> [Task]: Could you reproduce, word for word, everything below from the line containing "Task: Click the magnifying glass search icon" down to the line containing "The width and", with both of those lines included and no others?

==== Extracted data ====

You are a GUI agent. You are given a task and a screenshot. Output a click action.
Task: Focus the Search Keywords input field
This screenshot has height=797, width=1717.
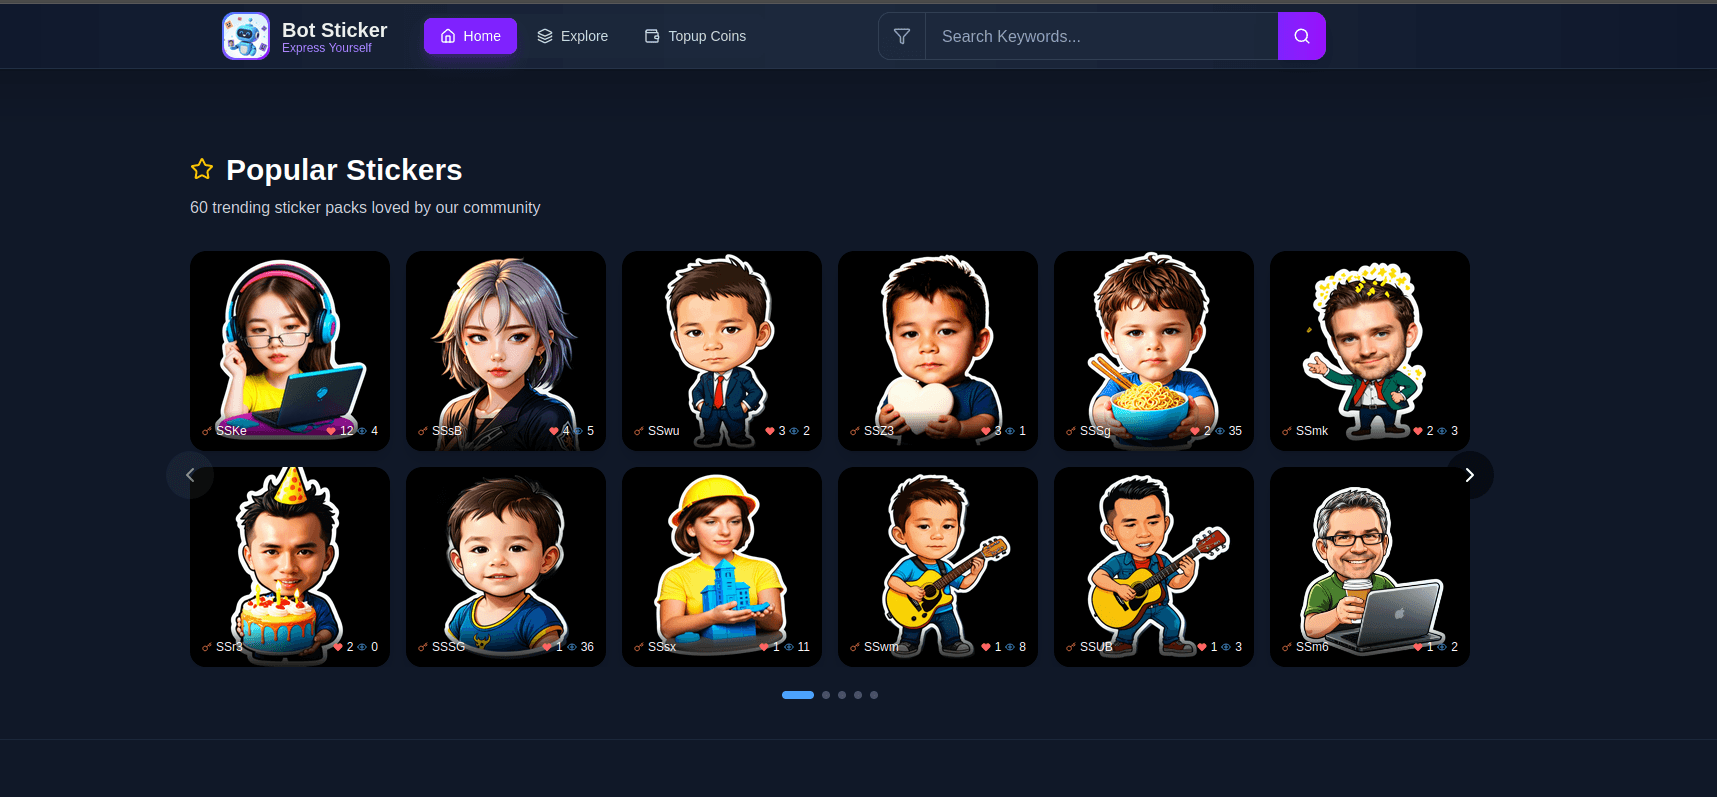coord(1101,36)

====
==== Extracted data ====

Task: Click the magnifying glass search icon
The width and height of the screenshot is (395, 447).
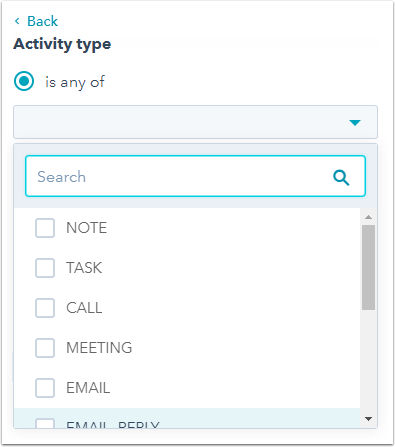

====

> [Result of this exercise]:
Task: Click the magnifying glass search icon
The width and height of the screenshot is (395, 447).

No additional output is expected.